纯熙将碗勺放进水槽里,换过逐渐冷掉的茉莉花茶,她点了熏香,屋子里的湿涩气一点点被驱散。

“我的人生,从生病作为界线,分为两截,不完美的前半截,都是无意义的小情绪,像每个女生一样,有时为自己的小聪明沾沾自喜,有时因为没有遇到某个人而等得不耐烦。更不完美的后半截,我没有变得漂亮,没有改变命运,没有遇见任何人,我要面对自己的不完美,我不满意但毫无选择余地。我不能将后半截的不完美当作日常的谈资,当别人在谈论男友、丈夫、家庭不完美时,沉默、微笑对我更合适。二十岁以后,我发现原来我可以成为任何样子,二十岁以后,我懂得我可能成为不了我期待的样子。”

熏香在潮湿的空间里弥漫开来,屋外的狂风大作似也穿不透这层香纱。

“悲伤的事不适合作为话题,我不能在同学、朋友聊宠物、吃的、衣服时顺便说说我的病情,我甚至不能在别人说以后的事时想象自己会在哪里。”

“你不是没有未来。”

纯熙的手指修长、瘦削,修剪整齐的指甲呈椭圆形,像个弹钢琴的女孩,她说:“那以后,人就会有一个缺口,每次想大笑时的忽然沉默,看清了自己的渺小和无能为力,对所有的事心存怀疑。生活这么千变万化,世界这么大,我想到了所有悲伤的事情,我感到很温暖,这些挫败和不完美,让我看懂了一些生活,我得接受现在的这个自己,期待中美好的事都没有发生,我不再等着精彩的事,我这样单调的日子与其他人没有区别。”

透过声音不看她,我仍然能感到她语气中静静的绝望,不,她是绝望过的人。

茉莉花茶的香气消散了,茶杯冷凉,我和她都没想到重新沏一杯,玻璃茶壶下的蜡烛燃着,在墙上投射出微弱的光影,每阵吹进来的风都能将烛火扑灭,尽管如此,它依然幽幽地摇曳着,一点点地燃到蜡尽灯枯。

暴雨似乎是小了点,打落的雨滴变得轻柔了些,水阁外,河水涨了上来,仿佛小房间漂在了水面上,伸手能试探到冰凉的河水。因为太黑,根本看不清水位,纯熙拿了台灯,电线又不够长,她拿过将要燃尽的蜡烛,小心地用手护着不让雨淋到,问:“能看到吗?”

“看到了一点,水位高了不少,每次下雨都这样吗?”

“次次都有惊无险,”她笑了笑,说,“小时候一看见下雨高兴还来不及,哪里会着急水漫金山呀。

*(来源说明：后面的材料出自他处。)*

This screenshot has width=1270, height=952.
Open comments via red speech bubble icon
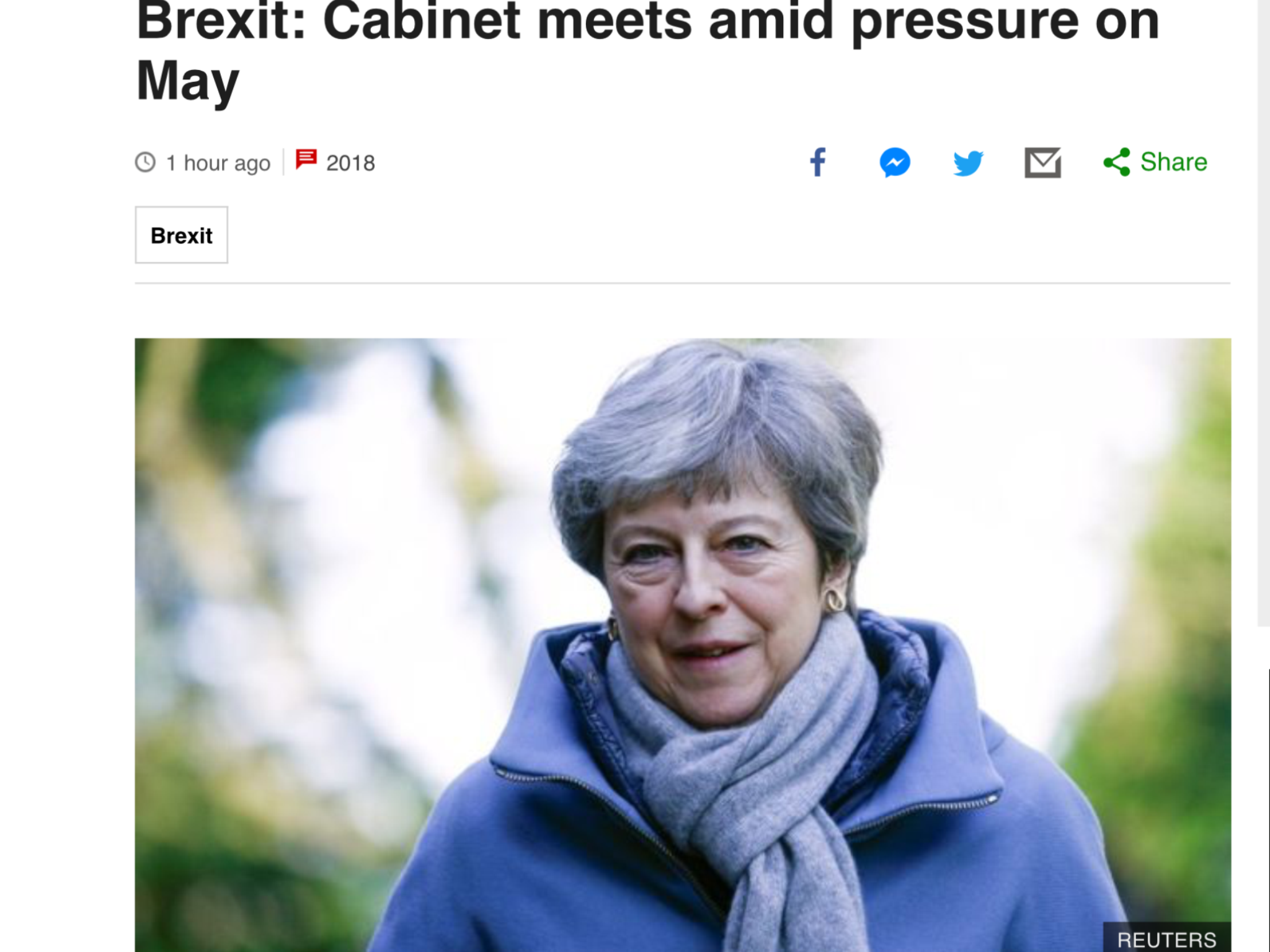[x=306, y=159]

现在也是因为想到不会游泳,才觉得应该担心一下。”

“你外婆外公会着急吗?”

“不会,外公一看就知道是什么情况,他有很多好办法,外婆负责指挥他。”

我倒不担心暴雨会涌进水阁,看到聊起童年往事,纯熙的脸上有了神采,她一定很想去不同的地方邂逅生活,或某个人,与同龄人结伴出发,聊共同的话题。

她沉默地看着河面,没注意到手上的蜡烛已燃尽了。

一大早,窗外一片明媚,前一天的大暴雨咆哮而过,空气里夹杂着河水的腐朽和水草的气味。柔嘉发了几个消息问我在哪儿,我看了看时间,赶紧收拾东西准备出发。

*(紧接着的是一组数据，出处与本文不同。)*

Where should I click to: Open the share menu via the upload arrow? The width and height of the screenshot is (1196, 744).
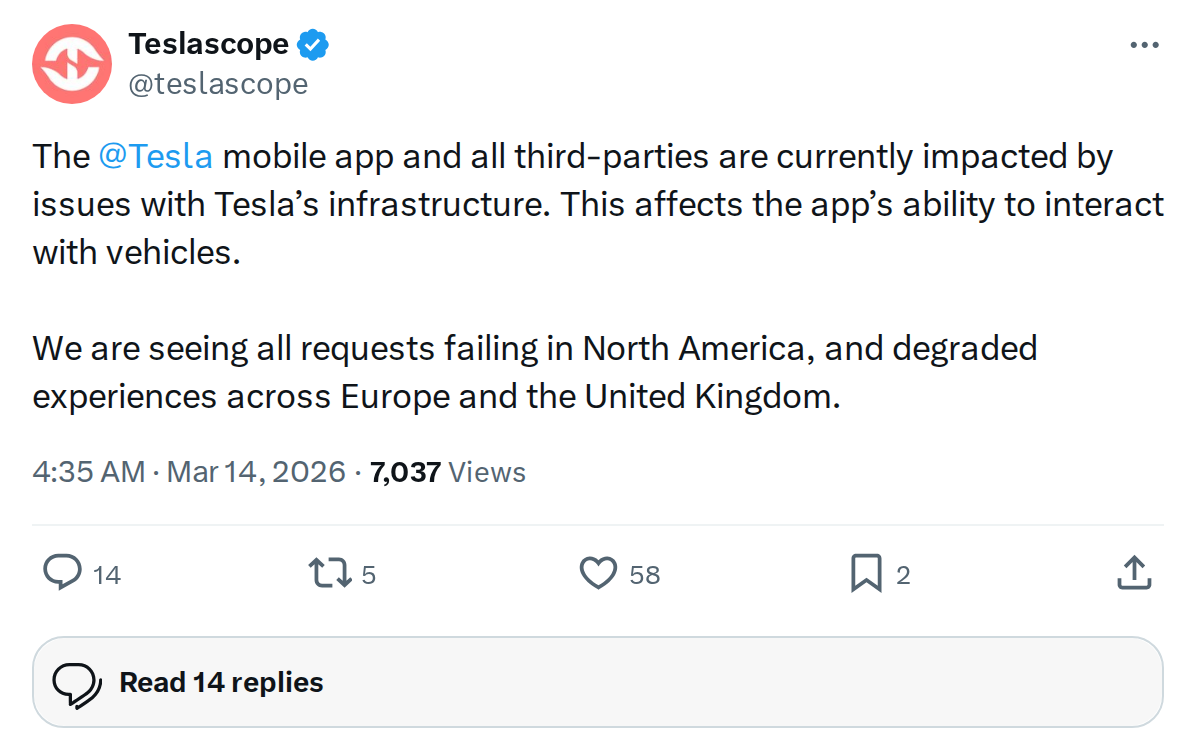(1134, 573)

客厅里,纯熙在做早餐,拿着书打发等待的时间。她回头看了看我,说:“早呀,水阁住得还好吧?”

“不错,很新奇,早上这里的船只真不少。”

“都是附近人家的,你要走了吗?我以为你会多玩半天,这里很值得逛逛。”

“我同学还等着我——”

“嗨!”突然,门口蹿出一条身影,一副风雨兼程模样赶来的柔嘉,满脸兴奋神色,说,“昨晚就是住在这里的啊,不错嘛!”

“你不是说不好吗?”我越看她越奇怪。

“我没看到当然不好啊,现在看是很不错。”柔嘉朝纯熙看了一眼,一脸笑容。

“白天这里很热闹的,到处走走,吃的也不错。”纯熙的脸色依旧白皙得通透,表情看起来很高兴,积极地跟柔嘉说路线怎么走。

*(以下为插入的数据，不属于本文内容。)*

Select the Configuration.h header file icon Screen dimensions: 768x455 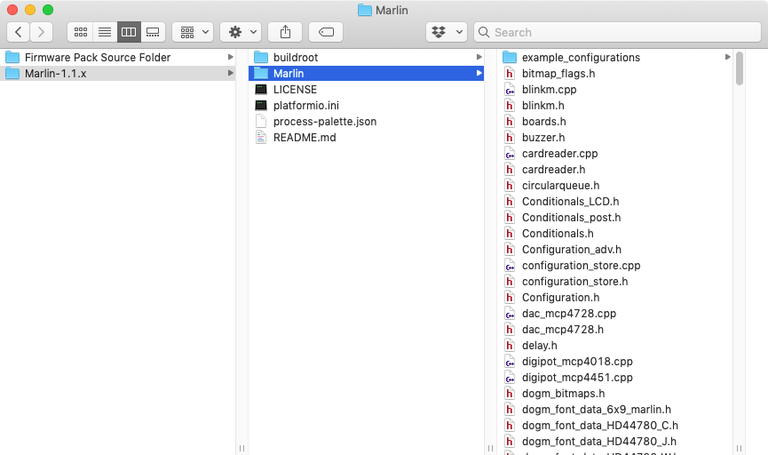509,297
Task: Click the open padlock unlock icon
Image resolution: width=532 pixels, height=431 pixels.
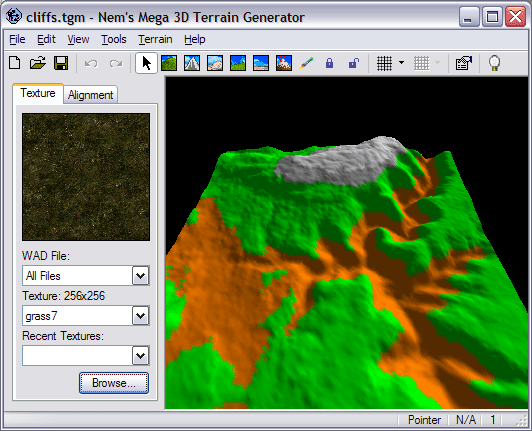Action: coord(354,63)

柔嘉照着纯熙指点的路线方向,和我一起逛到中午,吃过午饭才去民宿拿行李准备去杭州。

一直到坐上长途大巴,柔嘉才幽幽地说:“真是没想到啊,在这里遇见。”

“遇见谁?”我奇怪地看着她,不记得她暗示过有艳遇对象。

“你新认识的朋友。”柔嘉说。

我想她说的是纯熙,难道她们认识?可她们谁也没有表露出来,我说:“她怎么了?”我和柔嘉中午回去拿行李时并未见到她,想想有点可惜,但旅途不正是这样的吗?民宿里又来了要入住的新房客,两位老人和乐地忙碌着,仿佛昨天那个忧愁的女孩从未出现过。

“她是我的校友,学姐,她不认识我。我们那两届的学生很多人知道她,她成绩很好,每年都拿奖学金,她生病后学校里凑过钱。我还听几个学姐聊起过她,觉得很可惜,长得挺漂亮,人也不错,有次看到她在个人主页上写,她父亲说她的病就算治好,人也没用了。她怕自己坚持不下去,她不想看着她母亲每天新增加的白头发。我不知道有多少人看到,当时很想安慰她,她很快删了那条。”

一个人绝望、无能为力时,什么感情都是承受不起的。

纯熙不提起她的父母亲,她怀念童年的肆无忌惮,她伴着垂垂老矣的外祖父母,对生命的无常别过脸去。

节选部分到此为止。